*** Begin section ***

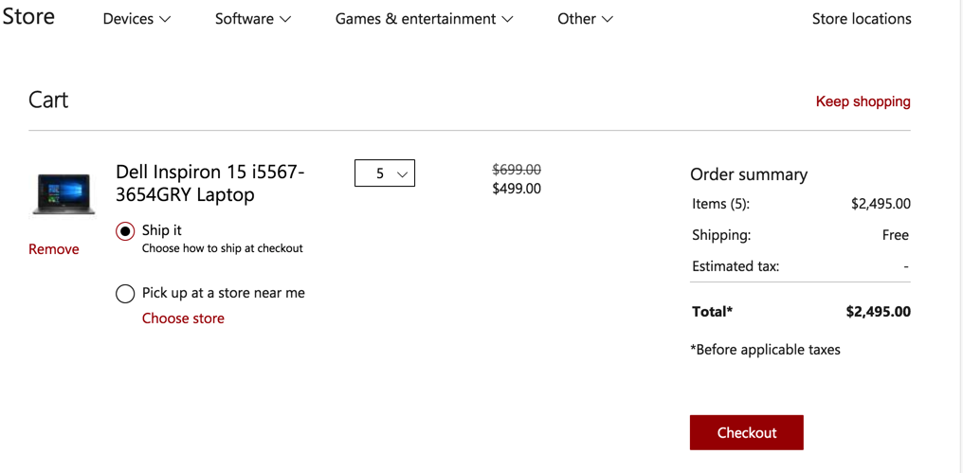Expand the Other menu
963x473 pixels.
(585, 19)
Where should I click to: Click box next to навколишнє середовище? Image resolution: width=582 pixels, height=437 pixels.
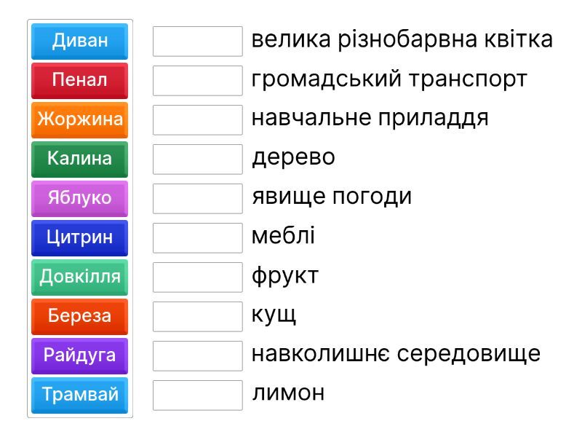[198, 356]
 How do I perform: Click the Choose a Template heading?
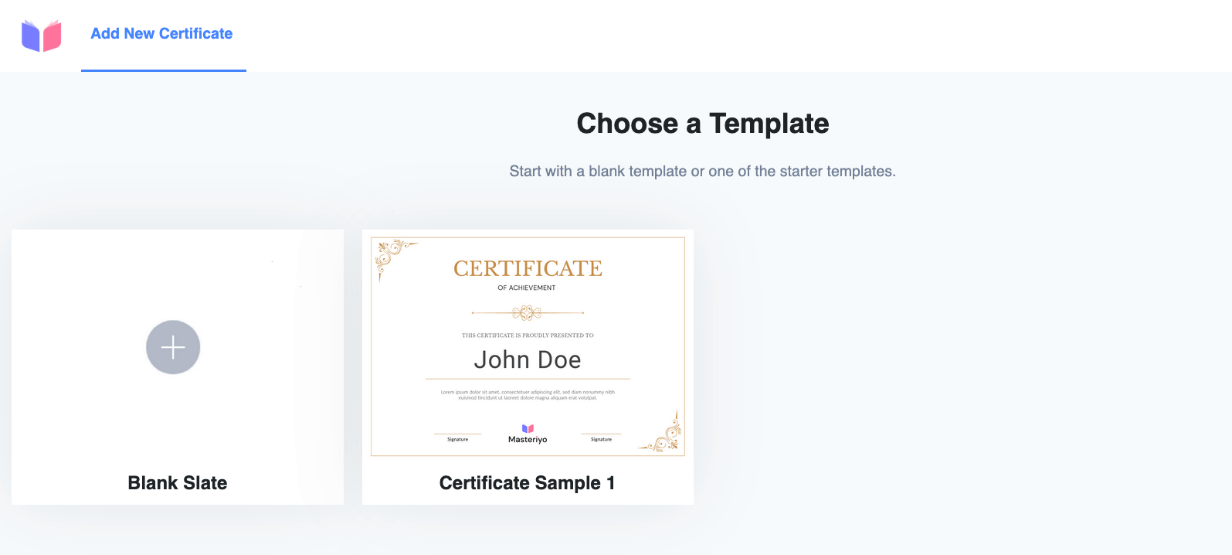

*** End section ***

Beginning with the line that contains "Where should I", write out every line through the last one in the records, exactly and without pictures.

- Solution to this problem -
Where should I click to: Click box next to навколишнє середовище? Image resolution: width=582 pixels, height=437 pixels.
[198, 356]
 How do I perform: Click the Choose a Template heading?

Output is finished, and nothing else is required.